Jack Dorsey has explicitly denied that he will invest in Ethereum.
It all stems from a tweet by Neeraj K. Agrawal of Coin Center reporting that California Senator Brad Sherman believes the biggest threat to Ethereum is Dogecoin.
The juxtaposition of Ethereum and Dogecoin as competitors has practically no real meaning, and only denotes great ignorance on the part of Senator Sherman, so much so that Dorsey ironically commented that HamsterCoin is even better.
Hamster (HAM) actually exists and is a BEP-20 token on Binance Smart Chain, but in reality, what Dorsey probably meant was that Hamster is better than Doge in order to poke fun at the Senator and those who listen to these improbable remarks.
At this point, Ethereum developer packanimal picked up on Dorsey’s tweet to say that Jack has been a Bitcoin maximalist, in the past, but that he believes it is only a matter of time before Dorsey buys ETH.
Jack’s response was a flat no.
No.
— jack (@jack) June 30, 2021
Jack Dorsey says no to Ethereum
In other words, Dorsey continues to be a Bitcoin maximalist, especially when it comes to cryptocurrency as a financial asset, while Twitter remains open to the use of other blockchains.
In fact, yesterday, the company’s official profile had posted a tweet announcing 140 NFTs as a gift.
140 free NFTs for 140 of you, besties pic.twitter.com/0Pm0tNhIRg
— Twitter (@Twitter) June 30, 2021
These NFTs are issued on the Ethereum blockchain, so Twitter is using both Ethereum and ETH.
Evidently, Dorsey doesn’t consider ETH per se an investment, but a utility token needed to use those functionalities that for example are not present on Bitcoin, but are on Ethereum.

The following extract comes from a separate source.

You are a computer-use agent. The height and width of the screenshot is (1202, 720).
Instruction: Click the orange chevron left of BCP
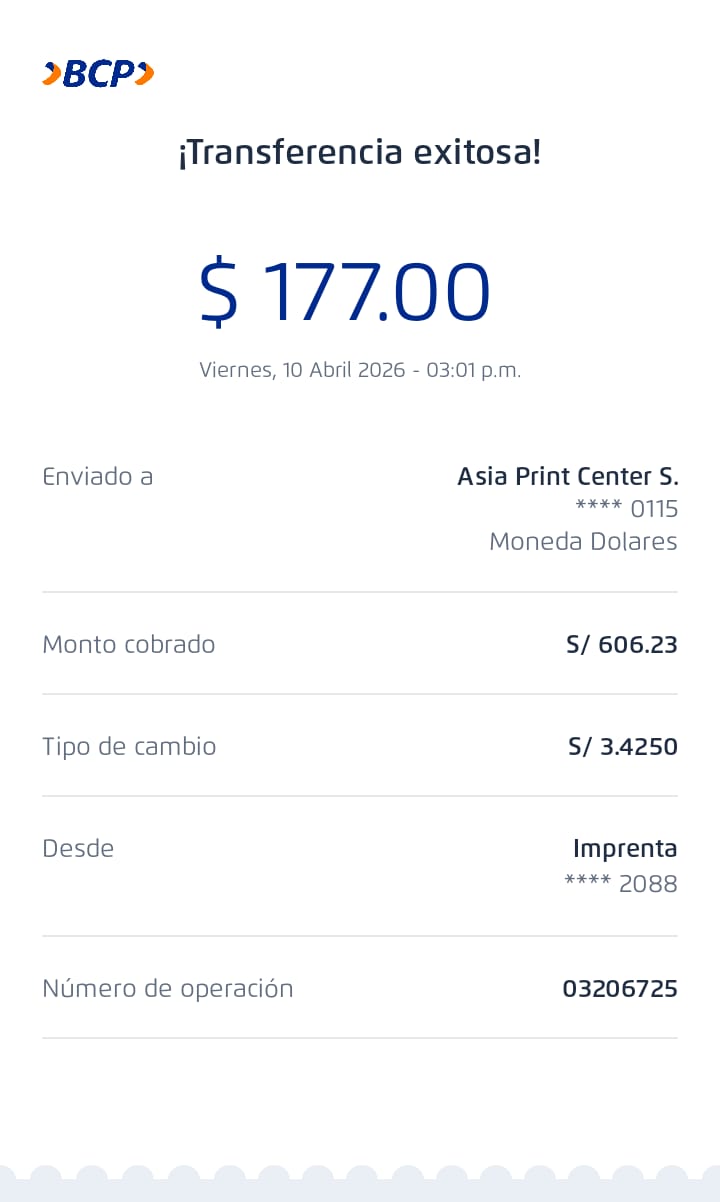(51, 73)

The reactions of the crypto community to Dorsey’s sharp rejection were not long in coming, especially since there are many supporters of Ethereum in this community.
On the other hand, it is absolutely legitimate to be a Bitcoin (or Ethereum) maximalist, and it makes no sense to accuse someone of being one if they have consciously chosen to be one.

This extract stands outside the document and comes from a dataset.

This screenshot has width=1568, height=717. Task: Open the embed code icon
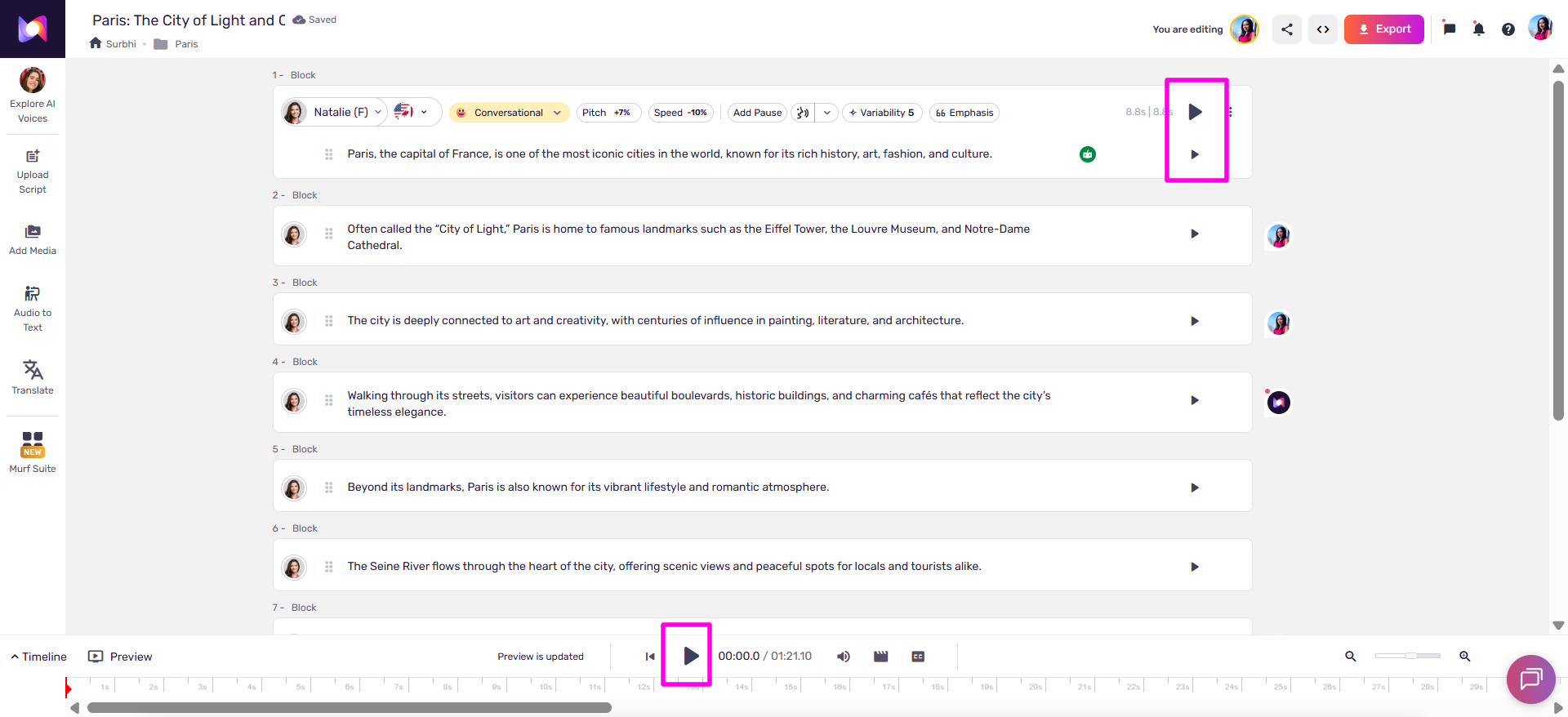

Moreover, such rivalries are and have always been, very common, not only in crypto, so this is absolutely normal.
Finally, it is worth mentioning that bitcoin, as a financial asset with the role of a risk-on hedge against inflation, is absolutely unique in the cryptocurrency industry, with no real rival in this respect. However, there are other projects, blockchains and cryptocurrencies that do things that bitcoin natively does not, such as NFTs or smart contracts.
To assume that Ethereum is a competitor to Bitcoin, or even Dogecoin is a competitor to Ethereum, is therefore completely wrong.